Taking Care of Your First Car
Wasn’t it great when your parents were the ones in charge of all the more complicated chores around the car, but you were the one taking it out on a regular basis, only filling up the tank when needed? Well, the time has finally come to learn how to care for your sweet ride from oil changing to regular car washing and insurance.
Even before the excitement of getting your first car has faded, you need to learn as much about it as possible, as every car is different from various points of view. However, basic maintenance and care include several key steps that all cars have in common, so you can start with these essentials and move on to the more complex stuff with the help of your mechanic of choice.
Keep those tires in check
First and foremost, it’s not merely a matter of aesthetics or even law to keep your tires in a pristine condition, but it’s also a matter of safety, much like with your brakes, for example. Make sure that the tire pressure is right, so that they are not deflated or even over-inflated – both situations may lead to a mishap such as a blown tire, or higher fuel usage because your tires are not as efficient as they could or should be.
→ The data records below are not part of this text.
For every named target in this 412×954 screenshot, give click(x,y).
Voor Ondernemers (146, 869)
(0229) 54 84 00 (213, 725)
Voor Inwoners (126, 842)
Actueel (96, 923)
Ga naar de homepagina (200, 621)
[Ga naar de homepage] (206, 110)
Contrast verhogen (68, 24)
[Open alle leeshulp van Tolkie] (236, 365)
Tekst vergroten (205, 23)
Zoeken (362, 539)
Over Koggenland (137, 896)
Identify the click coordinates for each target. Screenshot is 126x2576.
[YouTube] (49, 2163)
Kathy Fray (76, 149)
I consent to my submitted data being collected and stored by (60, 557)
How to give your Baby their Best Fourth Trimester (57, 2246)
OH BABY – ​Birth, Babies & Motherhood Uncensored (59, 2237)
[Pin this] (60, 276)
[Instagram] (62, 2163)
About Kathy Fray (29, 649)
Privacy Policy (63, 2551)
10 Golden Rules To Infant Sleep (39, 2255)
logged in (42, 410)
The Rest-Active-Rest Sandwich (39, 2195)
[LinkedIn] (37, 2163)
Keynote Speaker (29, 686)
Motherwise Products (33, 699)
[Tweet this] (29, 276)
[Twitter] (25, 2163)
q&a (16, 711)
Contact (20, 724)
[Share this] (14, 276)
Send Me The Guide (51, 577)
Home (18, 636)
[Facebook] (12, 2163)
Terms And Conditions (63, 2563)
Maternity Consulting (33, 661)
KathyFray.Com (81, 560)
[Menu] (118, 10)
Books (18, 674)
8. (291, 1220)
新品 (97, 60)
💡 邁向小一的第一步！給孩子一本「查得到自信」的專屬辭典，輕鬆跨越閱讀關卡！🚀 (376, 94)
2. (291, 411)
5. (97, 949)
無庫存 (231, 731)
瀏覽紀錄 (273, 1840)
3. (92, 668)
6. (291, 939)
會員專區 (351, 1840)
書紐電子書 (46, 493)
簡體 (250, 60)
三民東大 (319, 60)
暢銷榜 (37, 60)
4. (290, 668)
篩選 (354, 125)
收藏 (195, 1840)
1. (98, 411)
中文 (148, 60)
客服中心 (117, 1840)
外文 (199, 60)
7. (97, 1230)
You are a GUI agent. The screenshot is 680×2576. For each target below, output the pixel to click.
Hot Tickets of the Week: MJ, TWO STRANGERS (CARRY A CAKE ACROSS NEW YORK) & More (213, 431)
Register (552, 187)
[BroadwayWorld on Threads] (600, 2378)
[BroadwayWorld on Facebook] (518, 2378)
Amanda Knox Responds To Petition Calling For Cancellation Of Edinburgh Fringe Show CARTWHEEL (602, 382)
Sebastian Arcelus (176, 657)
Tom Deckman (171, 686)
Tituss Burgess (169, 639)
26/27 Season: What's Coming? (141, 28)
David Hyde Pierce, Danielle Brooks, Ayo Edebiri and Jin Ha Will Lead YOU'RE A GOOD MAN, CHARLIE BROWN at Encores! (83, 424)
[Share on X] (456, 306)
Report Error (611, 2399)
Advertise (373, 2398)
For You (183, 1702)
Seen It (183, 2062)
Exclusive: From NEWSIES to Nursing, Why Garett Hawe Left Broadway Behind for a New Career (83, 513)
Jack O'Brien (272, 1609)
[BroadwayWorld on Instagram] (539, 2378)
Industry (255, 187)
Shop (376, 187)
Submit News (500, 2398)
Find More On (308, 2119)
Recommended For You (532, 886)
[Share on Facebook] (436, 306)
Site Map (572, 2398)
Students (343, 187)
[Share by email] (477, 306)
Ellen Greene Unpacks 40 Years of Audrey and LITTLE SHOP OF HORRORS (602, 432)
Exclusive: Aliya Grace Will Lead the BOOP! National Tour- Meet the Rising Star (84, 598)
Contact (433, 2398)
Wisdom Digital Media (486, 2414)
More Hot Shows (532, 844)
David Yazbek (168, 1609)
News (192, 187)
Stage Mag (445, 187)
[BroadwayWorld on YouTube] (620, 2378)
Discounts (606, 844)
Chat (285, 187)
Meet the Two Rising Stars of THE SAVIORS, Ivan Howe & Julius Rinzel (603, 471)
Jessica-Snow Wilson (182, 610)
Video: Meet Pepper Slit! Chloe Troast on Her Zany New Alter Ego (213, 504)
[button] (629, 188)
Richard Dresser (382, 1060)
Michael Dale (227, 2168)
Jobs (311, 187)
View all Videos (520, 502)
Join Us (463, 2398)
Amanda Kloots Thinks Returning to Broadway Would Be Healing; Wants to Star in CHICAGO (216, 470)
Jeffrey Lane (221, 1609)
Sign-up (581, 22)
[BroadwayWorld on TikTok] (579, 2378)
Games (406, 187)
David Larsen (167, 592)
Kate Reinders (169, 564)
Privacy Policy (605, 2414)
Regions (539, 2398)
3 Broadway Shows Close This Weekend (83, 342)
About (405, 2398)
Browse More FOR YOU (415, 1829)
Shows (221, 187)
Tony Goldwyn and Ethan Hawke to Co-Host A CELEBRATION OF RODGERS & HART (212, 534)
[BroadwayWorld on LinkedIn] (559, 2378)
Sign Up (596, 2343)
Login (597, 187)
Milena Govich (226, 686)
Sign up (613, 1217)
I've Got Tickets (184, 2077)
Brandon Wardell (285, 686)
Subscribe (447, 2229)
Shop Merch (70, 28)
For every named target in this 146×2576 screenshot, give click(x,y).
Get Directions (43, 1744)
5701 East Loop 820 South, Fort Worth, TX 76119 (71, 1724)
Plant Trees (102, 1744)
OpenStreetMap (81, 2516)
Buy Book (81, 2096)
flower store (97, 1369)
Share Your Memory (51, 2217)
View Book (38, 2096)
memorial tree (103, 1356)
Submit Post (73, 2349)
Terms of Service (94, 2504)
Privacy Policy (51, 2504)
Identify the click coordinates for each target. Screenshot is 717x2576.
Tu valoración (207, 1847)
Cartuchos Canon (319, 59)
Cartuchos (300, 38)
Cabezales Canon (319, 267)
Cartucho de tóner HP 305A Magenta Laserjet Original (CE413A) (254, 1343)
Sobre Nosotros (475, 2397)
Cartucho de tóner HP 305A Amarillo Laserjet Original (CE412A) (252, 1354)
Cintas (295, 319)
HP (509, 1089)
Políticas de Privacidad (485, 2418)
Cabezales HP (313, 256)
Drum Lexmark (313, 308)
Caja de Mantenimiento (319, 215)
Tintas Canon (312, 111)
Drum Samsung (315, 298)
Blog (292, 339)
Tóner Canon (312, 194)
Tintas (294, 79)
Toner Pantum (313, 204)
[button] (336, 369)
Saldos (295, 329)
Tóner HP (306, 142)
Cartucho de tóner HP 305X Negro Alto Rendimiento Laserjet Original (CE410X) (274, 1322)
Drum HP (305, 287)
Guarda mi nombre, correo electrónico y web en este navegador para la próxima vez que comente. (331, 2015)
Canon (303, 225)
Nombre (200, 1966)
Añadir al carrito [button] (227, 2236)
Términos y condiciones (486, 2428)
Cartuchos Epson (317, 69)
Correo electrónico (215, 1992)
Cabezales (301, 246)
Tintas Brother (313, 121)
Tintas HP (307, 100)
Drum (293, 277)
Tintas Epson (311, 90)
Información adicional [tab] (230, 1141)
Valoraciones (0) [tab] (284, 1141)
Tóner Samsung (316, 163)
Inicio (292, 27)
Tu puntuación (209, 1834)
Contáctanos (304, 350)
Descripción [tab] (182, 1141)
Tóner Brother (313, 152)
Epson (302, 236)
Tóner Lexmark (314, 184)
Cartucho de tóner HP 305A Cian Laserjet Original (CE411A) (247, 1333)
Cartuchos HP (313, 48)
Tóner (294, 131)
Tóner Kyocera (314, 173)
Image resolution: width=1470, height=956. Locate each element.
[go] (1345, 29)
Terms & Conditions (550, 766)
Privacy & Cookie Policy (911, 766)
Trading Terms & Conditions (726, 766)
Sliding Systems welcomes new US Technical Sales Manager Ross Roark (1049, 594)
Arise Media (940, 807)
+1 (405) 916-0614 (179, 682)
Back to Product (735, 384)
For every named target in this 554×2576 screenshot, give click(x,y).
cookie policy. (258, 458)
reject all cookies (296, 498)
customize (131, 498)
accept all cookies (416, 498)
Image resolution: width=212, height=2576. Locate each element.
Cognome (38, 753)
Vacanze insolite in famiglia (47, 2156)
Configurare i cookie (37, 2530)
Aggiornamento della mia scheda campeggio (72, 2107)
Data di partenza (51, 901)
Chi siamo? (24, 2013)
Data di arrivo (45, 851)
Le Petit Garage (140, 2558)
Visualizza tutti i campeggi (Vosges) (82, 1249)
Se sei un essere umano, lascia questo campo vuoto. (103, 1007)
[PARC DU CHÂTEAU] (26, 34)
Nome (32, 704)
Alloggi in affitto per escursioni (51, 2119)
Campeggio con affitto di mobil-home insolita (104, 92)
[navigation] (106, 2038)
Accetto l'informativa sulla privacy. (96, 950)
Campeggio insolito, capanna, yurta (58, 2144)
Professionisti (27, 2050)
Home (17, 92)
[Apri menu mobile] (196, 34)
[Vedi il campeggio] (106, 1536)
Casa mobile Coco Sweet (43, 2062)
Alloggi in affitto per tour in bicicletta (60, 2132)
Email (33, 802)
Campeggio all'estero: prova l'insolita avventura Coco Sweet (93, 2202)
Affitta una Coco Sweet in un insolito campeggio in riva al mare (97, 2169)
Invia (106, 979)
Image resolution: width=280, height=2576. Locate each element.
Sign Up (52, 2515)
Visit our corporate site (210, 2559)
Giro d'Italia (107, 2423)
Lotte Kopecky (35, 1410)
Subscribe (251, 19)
In addition to pressure, you should rotate your tires every 5,000 miles or more, depending on what your owner’s manual suggests. Some cars can even go double that mileage before you need to go through the process, but it’s wise to keep track of the next “pit-stop” for your tires.
Change the oil regularly
Do you live in a house with a driveway or your own yard? In that case, this can be yet another DIY project for you. On the other hand, if you live in a building, it’s best to let the professionals take care of this particular chore. Maybe this will coincide with the moment to rotate your tires, but all of that depends on the type of your car and how much you drive.
If you’re still uncertain as to the type of oil to use, it’s best to ask around among those who have previously owned that car brand. This simple step is a key piece of the puzzle when it comes to prolonging the lifespan of your engine, as it prevents dirt from building up and helps it run smoothly.
Obtain an insurance policy
First of all, check what the legal requirements are for choosing the policy for your car, as this may differ from one country to another. In addition to the compulsory insurance, you may want to check here and learn more about other policies and what they include, in order to choose the best one for your particular situation. Some policies come with a whole slew of perks such as an organized ride in case your car stops in the middle of the road, or it may cover items of high value that might get stolen.
In addition to cross-referencing the safety features your car already has and checking if certain policies come with a cost reduction due to those features, you can also look into your neighborhood and see if you really need certain types of coverage. Living in a peaceful, secure area may be all the peace of mind you need, while you should also consider the types of hazards such as floods or fires you’d want to include in your policy.
Clean inside and out
Despite that “I’ll keep this car forever” feeling you might have right now, perhaps a time will come when you’ll actually want to sell your ride and find a better, improved replacement. To that end, washing the outside of your car is not enough to keep it spotless and alluring to a potential buyer – the interior neatness also affects how much they will value your car.
Well-preserved as opposed to scratched and chafed leather seats and a fresh-looking dashboard make your car appear as good as new, and consequently much more appealing to its potential future owner!
Prep for weather changes
Anything from water repellents for the spring, to preparing your durable winter tires for the snow and ice, your car should be in mint condition every time there’s a change of season. This is a matter of safety as well as cost-effectiveness, even though the initial investment may seem hefty, it will save you from much greater troubles (and repair bills) down the road.
Other details that keep your ride going in the most extreme temperatures one can handle include coolant, also known as antifreeze, which should approximately be added every 15,000 miles, preventing your engine from overheating and further issues.